__INPUT DATA__
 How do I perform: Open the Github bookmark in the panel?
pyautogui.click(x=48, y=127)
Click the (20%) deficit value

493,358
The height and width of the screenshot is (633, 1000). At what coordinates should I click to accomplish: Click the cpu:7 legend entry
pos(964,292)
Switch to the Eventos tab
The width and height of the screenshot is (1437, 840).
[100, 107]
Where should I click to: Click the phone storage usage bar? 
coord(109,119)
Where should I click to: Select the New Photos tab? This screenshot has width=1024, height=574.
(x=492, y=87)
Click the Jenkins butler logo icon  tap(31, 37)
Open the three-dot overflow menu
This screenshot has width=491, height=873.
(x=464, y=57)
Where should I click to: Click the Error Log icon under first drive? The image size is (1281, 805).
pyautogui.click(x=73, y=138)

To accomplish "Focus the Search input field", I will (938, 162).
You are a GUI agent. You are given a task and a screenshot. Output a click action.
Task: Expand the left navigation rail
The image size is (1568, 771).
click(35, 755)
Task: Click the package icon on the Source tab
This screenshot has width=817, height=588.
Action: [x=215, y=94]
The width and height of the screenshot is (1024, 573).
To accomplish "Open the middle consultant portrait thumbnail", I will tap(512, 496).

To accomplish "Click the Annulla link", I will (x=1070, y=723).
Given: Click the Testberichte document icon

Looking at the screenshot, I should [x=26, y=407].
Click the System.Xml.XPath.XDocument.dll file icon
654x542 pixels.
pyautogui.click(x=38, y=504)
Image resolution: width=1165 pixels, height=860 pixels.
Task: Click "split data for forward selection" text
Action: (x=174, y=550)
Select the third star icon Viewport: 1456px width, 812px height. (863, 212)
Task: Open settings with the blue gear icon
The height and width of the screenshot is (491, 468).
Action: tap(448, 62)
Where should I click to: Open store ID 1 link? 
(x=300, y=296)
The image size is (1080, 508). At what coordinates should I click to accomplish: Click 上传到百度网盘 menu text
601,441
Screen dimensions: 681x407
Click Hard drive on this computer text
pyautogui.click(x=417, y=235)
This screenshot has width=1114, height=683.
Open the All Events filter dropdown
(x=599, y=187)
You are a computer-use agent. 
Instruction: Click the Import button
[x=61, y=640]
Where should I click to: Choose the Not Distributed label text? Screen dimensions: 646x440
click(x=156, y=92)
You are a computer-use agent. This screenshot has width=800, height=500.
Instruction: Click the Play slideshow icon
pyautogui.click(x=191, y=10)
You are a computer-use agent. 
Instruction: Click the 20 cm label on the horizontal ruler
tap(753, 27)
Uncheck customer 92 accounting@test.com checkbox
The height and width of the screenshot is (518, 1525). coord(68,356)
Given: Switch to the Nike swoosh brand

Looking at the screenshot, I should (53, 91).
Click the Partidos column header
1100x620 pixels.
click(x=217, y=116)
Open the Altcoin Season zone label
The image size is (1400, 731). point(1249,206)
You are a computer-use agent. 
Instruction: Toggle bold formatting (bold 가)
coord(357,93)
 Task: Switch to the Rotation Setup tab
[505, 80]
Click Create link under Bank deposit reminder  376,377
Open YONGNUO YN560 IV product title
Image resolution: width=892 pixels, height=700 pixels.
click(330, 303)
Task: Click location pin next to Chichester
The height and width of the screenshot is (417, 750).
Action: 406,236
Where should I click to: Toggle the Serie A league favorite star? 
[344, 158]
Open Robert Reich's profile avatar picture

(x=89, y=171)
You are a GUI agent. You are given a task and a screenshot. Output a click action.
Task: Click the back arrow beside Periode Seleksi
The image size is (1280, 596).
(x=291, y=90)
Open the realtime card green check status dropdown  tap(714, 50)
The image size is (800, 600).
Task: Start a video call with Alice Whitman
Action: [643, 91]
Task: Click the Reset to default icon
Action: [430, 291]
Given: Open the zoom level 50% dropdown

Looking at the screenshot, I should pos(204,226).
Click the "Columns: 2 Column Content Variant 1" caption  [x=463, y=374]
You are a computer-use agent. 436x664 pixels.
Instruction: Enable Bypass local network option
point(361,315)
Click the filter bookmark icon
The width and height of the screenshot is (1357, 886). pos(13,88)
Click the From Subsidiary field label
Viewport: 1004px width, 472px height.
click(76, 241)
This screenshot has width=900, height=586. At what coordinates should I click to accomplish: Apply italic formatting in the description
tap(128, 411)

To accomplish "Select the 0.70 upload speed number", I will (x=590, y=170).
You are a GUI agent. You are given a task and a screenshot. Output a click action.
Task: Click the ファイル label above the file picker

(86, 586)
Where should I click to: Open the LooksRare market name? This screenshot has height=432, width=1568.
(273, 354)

__SHORT EXERCISE__
Return each line of the listing above that contains the word "dimensions". Case counts.

__EXERCISE OUTPUT__
Screen dimensions: 681x407
Where should I click to: Choose the Not Distributed label text? Screen dimensions: 646x440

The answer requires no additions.